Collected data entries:
· · · · ·
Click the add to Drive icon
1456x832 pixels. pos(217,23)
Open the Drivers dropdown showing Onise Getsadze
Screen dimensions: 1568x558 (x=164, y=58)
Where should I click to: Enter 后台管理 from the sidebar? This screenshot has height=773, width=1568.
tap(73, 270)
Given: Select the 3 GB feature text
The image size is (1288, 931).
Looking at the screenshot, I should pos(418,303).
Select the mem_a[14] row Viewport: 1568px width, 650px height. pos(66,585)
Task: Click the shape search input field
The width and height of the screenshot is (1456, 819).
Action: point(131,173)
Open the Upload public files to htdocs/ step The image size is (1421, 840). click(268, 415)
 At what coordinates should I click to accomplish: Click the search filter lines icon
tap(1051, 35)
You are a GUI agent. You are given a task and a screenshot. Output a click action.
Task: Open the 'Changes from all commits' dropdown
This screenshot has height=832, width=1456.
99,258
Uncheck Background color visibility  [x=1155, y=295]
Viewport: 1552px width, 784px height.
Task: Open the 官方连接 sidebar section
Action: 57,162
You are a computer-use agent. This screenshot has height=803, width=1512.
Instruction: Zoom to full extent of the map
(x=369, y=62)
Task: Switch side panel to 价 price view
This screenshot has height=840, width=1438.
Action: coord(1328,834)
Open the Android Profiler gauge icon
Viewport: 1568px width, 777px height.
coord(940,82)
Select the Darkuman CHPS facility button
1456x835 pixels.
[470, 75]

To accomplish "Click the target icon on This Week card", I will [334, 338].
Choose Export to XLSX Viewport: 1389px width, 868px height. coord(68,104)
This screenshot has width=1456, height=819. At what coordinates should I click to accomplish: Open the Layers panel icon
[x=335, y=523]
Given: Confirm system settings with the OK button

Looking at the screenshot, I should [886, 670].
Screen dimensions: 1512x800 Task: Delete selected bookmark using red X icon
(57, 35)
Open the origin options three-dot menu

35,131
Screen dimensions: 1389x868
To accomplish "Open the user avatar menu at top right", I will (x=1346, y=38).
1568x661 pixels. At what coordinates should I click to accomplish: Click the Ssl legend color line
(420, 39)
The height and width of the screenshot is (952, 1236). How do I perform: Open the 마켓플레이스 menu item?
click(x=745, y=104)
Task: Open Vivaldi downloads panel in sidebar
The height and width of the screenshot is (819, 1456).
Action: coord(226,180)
· · · · ·
__Exercise directions__
Would you copy each line of the records that contains "will"?

__Task answer__
To accomplish "Click the target icon on This Week card", I will [334, 338].
To accomplish "Open the user avatar menu at top right", I will (x=1346, y=38).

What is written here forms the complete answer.